- _Given passage_:
******

The pressure on countries with large piles of foreign currency debt could mount further. Dollar debt burdens are expected to face mounting pressure if the Federal Reserve is forced to lift interest rates to cool an overheating US economy, with higher borrowing costs hampering rebounds and exposing vulnerabilities. Some emerging market central banks, such as Brazil and Russia, are already raising interest rates as they seek to prop up their struggling currencies.

“High debt increases the risk of suffering financial stress later on,” says Kirby. “You often have to go through a long period of deleveraging, which can weigh on growth.”

A generation of progress wiped out

A prolonged blow from the pandemic is halting and even reversing some of the world’s poverty progress in recent decades. The financial crisis slowed but did not completely stop reductions in poverty globally. However, the pandemic has wiped out a generation of progress in stamping out extreme poverty. The World Bank believes between 119m and 124m people have entered extreme poverty after two decades of consistently declining poverty rates.

******

- _Recorded information_:
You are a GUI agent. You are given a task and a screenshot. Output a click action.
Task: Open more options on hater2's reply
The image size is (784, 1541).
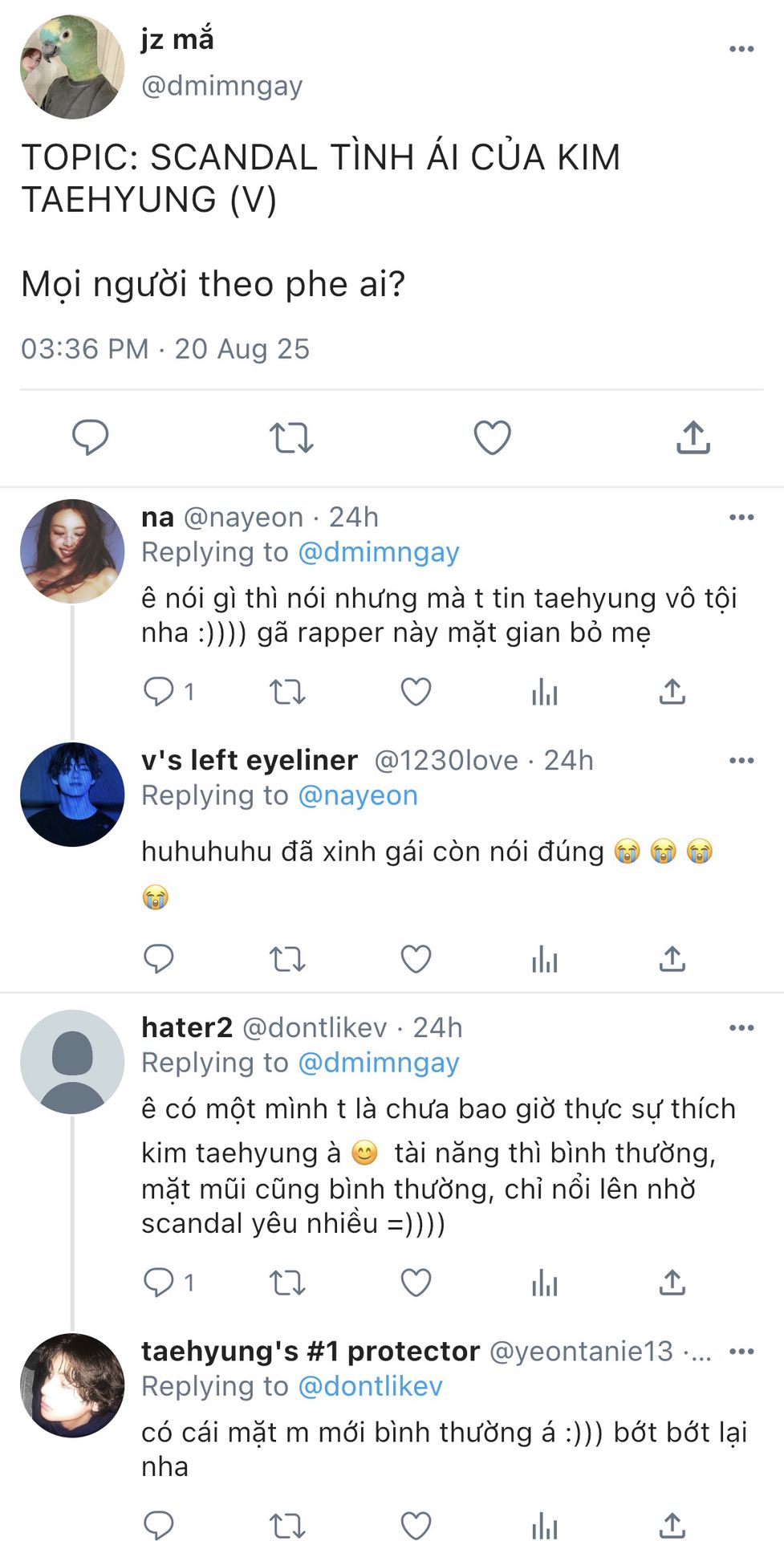741,1028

******

- _Task brief_: Can you print the passage about debt and poverty from "A generation of progress wiped" to "declining poverty rates."? Draw only on the passage about debt and poverty.

- _Answer box_:
A generation of progress wiped out

A prolonged blow from the pandemic is halting and even reversing some of the world’s poverty progress in recent decades. The financial crisis slowed but did not completely stop reductions in poverty globally. However, the pandemic has wiped out a generation of progress in stamping out extreme poverty. The World Bank believes between 119m and 124m people have entered extreme poverty after two decades of consistently declining poverty rates.